** PROBLEM DETAILS **
Search the records for lines that contain the word "computer". Copy them all.

** PROVIDED DATA **
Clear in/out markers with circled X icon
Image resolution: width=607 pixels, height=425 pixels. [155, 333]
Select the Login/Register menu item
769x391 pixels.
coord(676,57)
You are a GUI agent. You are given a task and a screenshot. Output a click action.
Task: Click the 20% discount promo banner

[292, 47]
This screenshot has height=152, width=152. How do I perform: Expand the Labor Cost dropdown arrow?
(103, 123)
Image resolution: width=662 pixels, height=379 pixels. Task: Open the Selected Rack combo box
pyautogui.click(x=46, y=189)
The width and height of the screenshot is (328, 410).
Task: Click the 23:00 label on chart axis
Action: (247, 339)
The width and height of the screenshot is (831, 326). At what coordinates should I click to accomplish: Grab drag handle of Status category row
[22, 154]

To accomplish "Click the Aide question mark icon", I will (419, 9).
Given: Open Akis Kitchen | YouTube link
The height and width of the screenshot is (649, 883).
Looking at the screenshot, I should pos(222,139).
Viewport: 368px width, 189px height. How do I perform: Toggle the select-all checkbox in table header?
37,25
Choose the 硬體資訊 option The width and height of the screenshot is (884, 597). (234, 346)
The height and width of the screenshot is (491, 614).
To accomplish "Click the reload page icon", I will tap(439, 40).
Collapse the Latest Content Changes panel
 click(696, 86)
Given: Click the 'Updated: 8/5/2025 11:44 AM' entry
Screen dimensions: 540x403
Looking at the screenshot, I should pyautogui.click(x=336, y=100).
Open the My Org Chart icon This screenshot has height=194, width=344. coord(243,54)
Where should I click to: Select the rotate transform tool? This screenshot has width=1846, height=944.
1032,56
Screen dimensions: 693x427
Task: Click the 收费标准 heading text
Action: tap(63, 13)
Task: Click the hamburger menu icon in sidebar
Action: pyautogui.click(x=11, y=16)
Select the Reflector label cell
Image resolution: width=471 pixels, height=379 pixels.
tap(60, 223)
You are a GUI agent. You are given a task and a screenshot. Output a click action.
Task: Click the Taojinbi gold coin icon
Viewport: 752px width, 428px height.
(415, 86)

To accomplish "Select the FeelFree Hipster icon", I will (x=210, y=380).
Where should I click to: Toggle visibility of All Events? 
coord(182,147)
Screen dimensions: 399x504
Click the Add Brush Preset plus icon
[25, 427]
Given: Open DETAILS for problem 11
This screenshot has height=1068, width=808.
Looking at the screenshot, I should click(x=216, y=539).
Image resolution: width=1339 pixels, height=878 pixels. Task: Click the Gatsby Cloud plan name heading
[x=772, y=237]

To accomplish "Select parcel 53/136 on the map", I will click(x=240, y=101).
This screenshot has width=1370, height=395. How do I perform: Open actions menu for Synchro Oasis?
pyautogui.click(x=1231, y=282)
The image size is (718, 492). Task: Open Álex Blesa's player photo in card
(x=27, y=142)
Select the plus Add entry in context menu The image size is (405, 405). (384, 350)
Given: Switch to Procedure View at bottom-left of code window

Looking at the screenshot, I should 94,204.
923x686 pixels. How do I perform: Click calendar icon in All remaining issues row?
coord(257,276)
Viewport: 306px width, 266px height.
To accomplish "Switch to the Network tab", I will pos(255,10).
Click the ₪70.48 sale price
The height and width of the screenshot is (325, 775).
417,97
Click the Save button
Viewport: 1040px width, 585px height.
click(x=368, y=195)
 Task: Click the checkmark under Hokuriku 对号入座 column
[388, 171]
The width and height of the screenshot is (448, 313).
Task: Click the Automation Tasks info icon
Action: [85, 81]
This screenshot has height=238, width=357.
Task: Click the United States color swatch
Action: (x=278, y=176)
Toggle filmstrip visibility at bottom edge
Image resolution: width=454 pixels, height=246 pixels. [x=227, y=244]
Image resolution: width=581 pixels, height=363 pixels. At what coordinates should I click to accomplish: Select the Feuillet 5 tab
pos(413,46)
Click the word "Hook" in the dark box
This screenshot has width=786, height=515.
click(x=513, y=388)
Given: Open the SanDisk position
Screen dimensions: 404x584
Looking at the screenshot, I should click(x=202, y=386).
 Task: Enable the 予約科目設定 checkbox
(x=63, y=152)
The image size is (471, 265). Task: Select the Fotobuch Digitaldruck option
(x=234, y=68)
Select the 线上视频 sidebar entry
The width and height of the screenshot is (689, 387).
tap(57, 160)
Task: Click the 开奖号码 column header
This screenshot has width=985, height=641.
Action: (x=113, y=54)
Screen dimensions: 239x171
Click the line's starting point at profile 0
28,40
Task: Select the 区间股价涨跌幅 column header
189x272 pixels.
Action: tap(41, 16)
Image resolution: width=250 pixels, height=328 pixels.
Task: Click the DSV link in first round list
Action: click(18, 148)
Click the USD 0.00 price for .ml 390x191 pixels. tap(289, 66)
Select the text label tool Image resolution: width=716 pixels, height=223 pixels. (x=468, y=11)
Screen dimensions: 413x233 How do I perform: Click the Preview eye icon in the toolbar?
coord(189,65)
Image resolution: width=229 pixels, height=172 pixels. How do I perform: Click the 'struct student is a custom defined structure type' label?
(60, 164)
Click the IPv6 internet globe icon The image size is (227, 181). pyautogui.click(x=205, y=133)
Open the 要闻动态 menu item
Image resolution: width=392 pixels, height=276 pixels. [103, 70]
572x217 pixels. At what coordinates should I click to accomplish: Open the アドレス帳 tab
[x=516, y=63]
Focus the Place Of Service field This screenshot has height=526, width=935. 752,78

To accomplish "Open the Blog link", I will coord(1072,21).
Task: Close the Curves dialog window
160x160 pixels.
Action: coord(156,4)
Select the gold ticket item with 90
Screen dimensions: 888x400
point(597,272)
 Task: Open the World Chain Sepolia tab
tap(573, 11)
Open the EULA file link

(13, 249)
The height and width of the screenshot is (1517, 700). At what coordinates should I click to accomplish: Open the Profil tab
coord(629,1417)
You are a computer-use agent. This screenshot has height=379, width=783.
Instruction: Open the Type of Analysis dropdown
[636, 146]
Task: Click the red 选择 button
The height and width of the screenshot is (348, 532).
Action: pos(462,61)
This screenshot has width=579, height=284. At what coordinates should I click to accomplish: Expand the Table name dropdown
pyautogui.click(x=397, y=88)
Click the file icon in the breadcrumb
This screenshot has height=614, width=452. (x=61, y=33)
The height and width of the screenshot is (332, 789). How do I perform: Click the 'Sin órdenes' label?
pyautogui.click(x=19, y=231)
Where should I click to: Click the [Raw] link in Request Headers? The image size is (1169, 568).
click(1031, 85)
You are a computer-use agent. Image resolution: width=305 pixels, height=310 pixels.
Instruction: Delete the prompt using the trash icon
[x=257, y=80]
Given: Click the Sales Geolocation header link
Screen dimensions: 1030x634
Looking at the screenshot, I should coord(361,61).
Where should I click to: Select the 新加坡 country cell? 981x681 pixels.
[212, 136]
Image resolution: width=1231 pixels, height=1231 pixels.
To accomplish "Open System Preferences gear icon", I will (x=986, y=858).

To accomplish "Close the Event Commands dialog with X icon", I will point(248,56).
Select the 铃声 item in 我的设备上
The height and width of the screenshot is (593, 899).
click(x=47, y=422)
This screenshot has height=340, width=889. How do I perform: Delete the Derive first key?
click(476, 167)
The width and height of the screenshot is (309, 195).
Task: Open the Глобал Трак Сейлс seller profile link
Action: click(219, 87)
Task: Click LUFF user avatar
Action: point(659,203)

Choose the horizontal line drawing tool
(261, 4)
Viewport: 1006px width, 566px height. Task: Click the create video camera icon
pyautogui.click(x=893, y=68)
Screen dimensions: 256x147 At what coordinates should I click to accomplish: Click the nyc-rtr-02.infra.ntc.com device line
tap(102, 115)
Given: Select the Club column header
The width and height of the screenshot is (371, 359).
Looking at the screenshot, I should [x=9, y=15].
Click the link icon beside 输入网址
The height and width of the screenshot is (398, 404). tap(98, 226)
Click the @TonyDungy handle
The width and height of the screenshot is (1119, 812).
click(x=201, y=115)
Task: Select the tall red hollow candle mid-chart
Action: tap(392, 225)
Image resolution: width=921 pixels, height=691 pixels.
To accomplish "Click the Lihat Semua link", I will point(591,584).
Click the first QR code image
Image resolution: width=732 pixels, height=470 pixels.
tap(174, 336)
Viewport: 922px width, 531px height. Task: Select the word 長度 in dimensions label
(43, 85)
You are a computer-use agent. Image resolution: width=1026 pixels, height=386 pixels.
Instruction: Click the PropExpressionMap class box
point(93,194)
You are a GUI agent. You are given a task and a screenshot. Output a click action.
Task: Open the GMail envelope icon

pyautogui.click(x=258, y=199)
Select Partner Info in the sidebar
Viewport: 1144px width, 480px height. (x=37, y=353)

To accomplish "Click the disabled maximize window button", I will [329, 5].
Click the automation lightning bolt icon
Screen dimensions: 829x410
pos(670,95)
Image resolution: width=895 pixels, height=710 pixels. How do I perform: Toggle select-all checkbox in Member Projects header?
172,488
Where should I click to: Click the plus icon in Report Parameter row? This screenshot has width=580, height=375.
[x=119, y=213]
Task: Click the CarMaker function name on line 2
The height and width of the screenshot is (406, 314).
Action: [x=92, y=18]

** RESULT OF THE EXERCISE **
You are a computer-use agent. This screenshot has height=379, width=783.
You are a computer-use agent. Image resolution: width=305 pixels, height=310 pixels.
You are a computer-use agent. Image resolution: width=1026 pixels, height=386 pixels.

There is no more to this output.